= Mack Self =

Wiley Laverne "Mack" Self (22 May 1930 - 14 June 2011) was an American rockabilly singer, songwriter and musician, who recorded for Sun Records in the 1950s and was a member of the Rockabilly Hall of Fame.

==Career==
Self was born in Calico Bottoms, Phillips County, Arkansas, one of four children, and started playing guitar as a child, often performing with his friend C.W. Gatlin. In 1955, after playing on radio station Kxjk in Forrest City, Arkansas, disc jockey Hal Webber encouraged him to make a recording of his song "Easy to Love". The demo recording then found its way to Sam Phillips of Sun Records, who invited him to audition. Self's first recordings were not released, but Phillips encouraged him to write more songs. He returned to the recording studio in March 1957 to work with producer Jack Clement, and re-recorded "Easy to Love" along with several new songs on which he was backed by guitarist Therlow Brown and bass player Jimmy Evans. "Easy to Love" was then released in 1957 as Sun 273, but by that time its style was regarded as somewhat old-fashioned and it was not a hit. However, Self returned to the recording studio in 1959, and released a second single, "Mad At You" / "Willie Brown". He continued to perform despite his lack of recording success, and in the early 1960s recorded several country singles for the Zone label in Memphis with producer Chips Moman. He also continued to write songs, setting up his own publishing company.
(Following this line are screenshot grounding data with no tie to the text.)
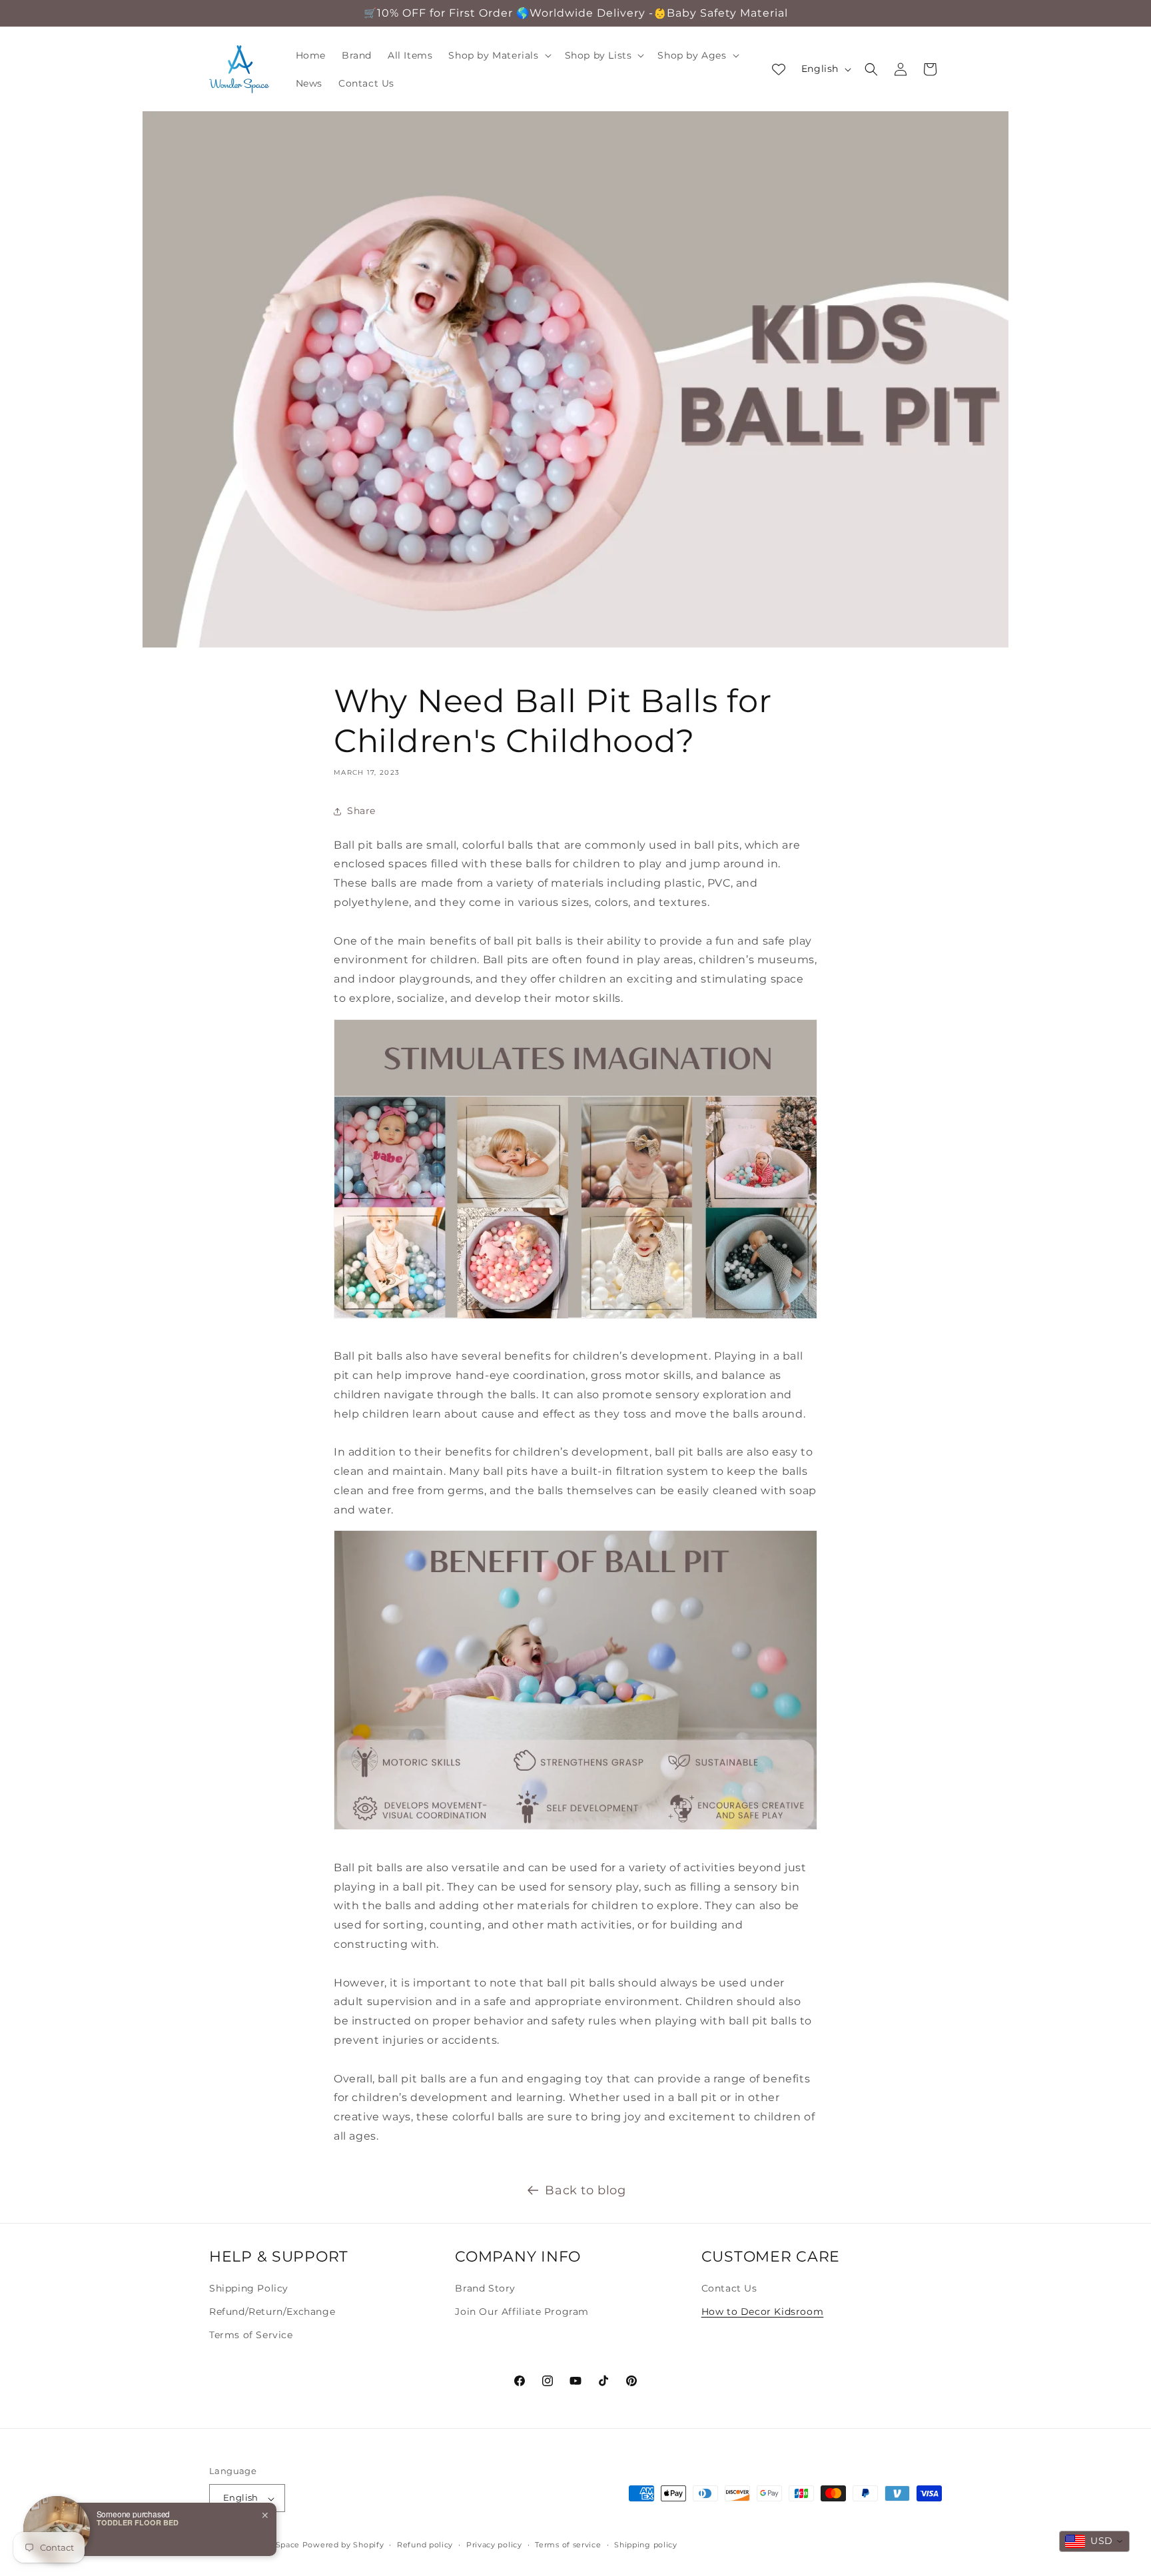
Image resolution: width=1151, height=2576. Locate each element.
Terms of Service (251, 2335)
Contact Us (729, 2288)
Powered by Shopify (343, 2545)
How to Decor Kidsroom (762, 2312)
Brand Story (485, 2288)
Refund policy (425, 2544)
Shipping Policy (248, 2288)
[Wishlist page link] (778, 69)
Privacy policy (494, 2544)
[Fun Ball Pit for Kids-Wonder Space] (575, 1318)
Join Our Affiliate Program (522, 2312)
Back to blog (585, 2190)
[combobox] (1094, 2541)
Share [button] (361, 811)
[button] (498, 55)
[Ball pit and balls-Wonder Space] (575, 1829)
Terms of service (568, 2544)
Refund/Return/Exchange (272, 2312)
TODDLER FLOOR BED (138, 2522)
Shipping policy (645, 2544)
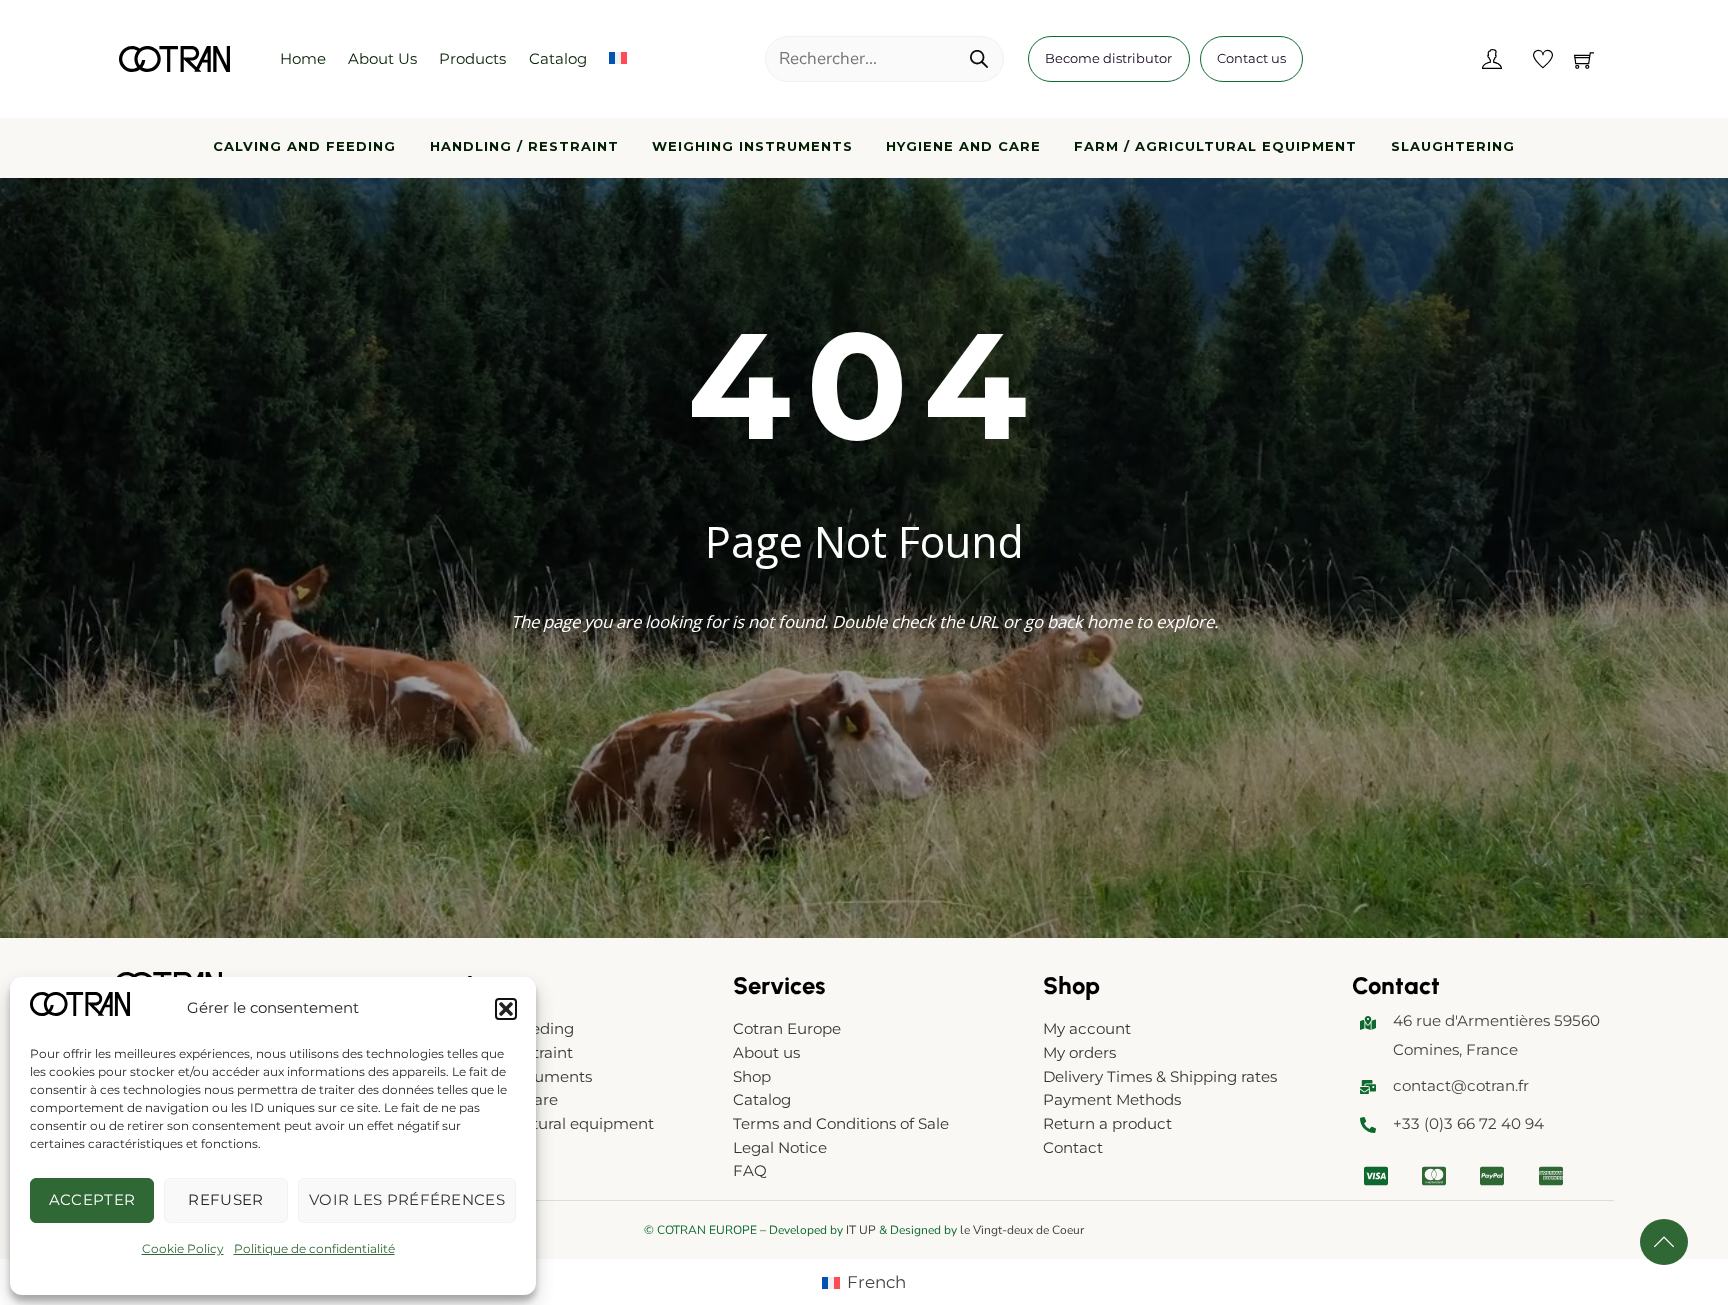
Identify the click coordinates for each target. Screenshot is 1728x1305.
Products (472, 58)
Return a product (1107, 1123)
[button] (506, 1009)
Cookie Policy (183, 1248)
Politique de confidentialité (314, 1248)
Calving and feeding (304, 146)
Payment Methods (1112, 1099)
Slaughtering (1453, 146)
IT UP (861, 1230)
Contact (1073, 1147)
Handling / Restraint (524, 146)
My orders (1079, 1052)
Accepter (92, 1199)
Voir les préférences (407, 1199)
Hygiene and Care (963, 146)
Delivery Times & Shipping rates (1160, 1076)
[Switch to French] (618, 59)
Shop (752, 1076)
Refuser (225, 1199)
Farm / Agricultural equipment (1215, 146)
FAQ (750, 1170)
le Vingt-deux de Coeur (1022, 1230)
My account (1087, 1028)
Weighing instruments (752, 146)
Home (303, 58)
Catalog (558, 58)
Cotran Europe (787, 1028)
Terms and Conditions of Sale (841, 1123)
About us (382, 58)
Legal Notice (780, 1147)
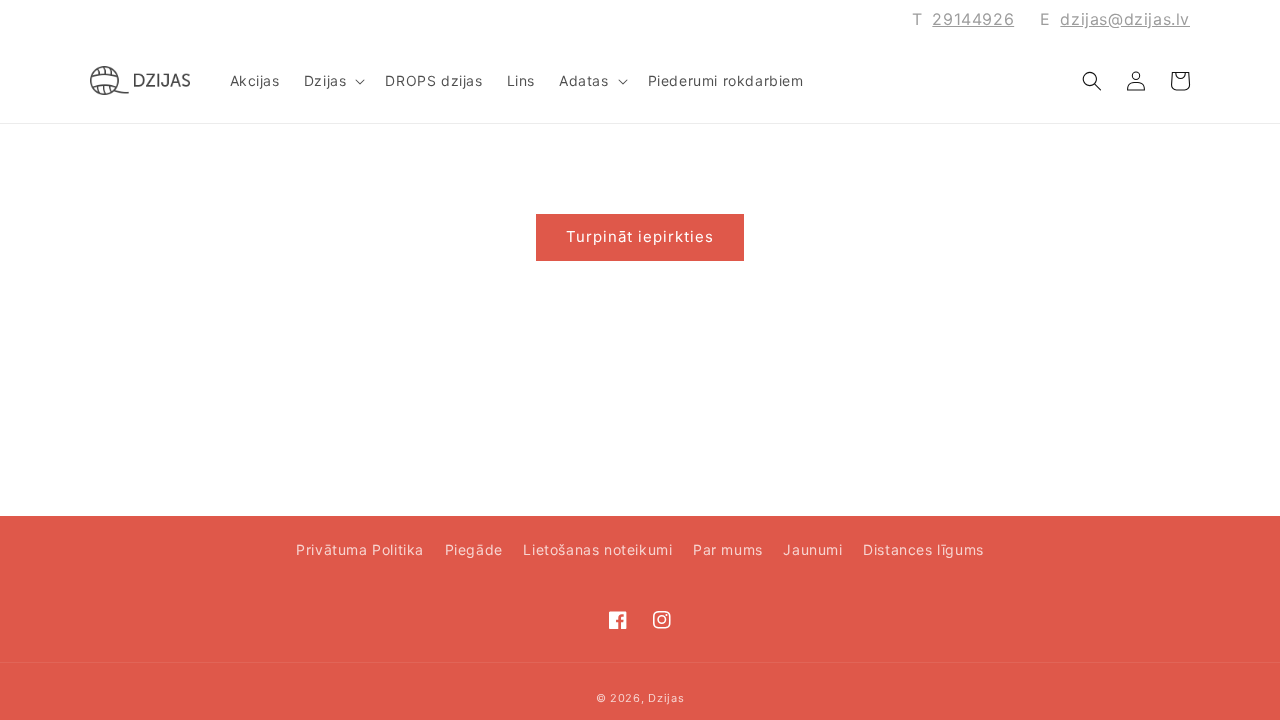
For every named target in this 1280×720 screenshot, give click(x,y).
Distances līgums (923, 549)
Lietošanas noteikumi (597, 549)
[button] (333, 81)
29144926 (973, 19)
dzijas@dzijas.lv (1125, 19)
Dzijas (666, 698)
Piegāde (474, 549)
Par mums (728, 549)
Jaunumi (812, 549)
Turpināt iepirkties (640, 236)
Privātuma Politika (360, 549)
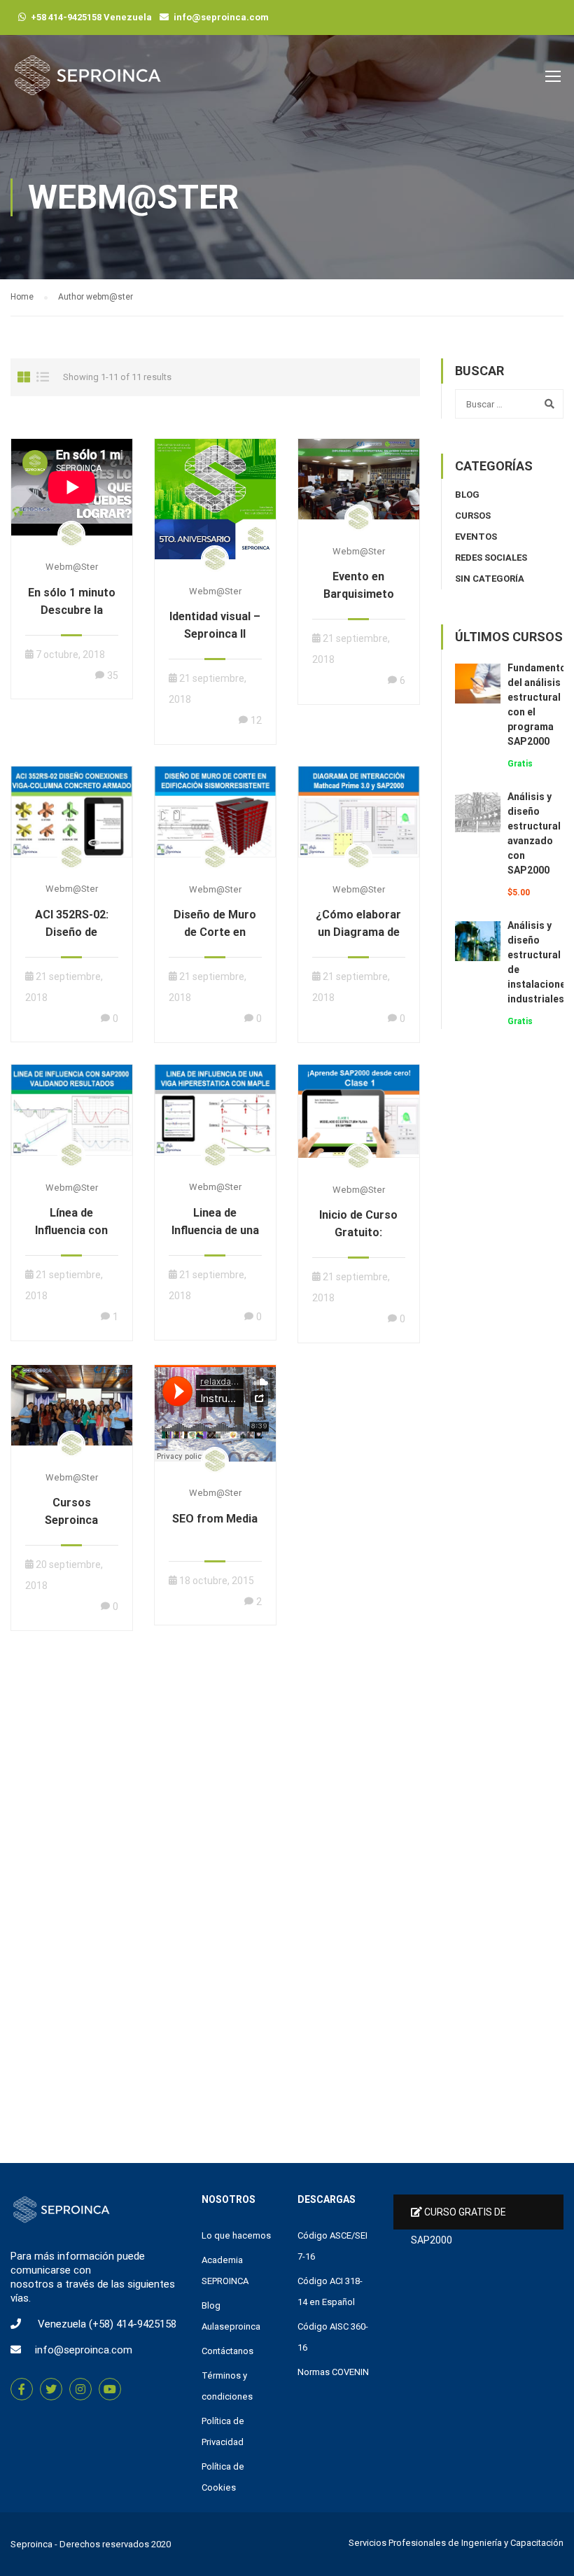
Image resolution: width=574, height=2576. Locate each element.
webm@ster (72, 566)
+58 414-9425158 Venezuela (91, 17)
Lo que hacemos (236, 2235)
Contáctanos (227, 2351)
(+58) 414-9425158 (132, 2324)
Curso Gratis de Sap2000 (458, 2218)
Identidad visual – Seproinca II (214, 625)
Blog (467, 494)
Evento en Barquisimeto (358, 585)
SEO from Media (215, 1518)
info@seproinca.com (221, 17)
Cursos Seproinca (71, 1511)
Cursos (473, 515)
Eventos (476, 536)
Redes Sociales (491, 557)
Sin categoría (489, 578)
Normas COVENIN (333, 2372)
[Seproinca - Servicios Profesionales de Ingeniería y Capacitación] (87, 82)
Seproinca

Self gave up the music business in 1963, and established a heating, air and sheet metal business in Helena, Arkansas. He returned to undertake occasional performances after 1992, with his Silver Dollar Band, and was inducted into the Rockabilly Hall of Fame in 1993.

His recordings for the Sun label were reissued on CD by Bear Family Records in the early 1990s, and - with a number of unreleased recordings - by DeeGee Records in Germany in 1997.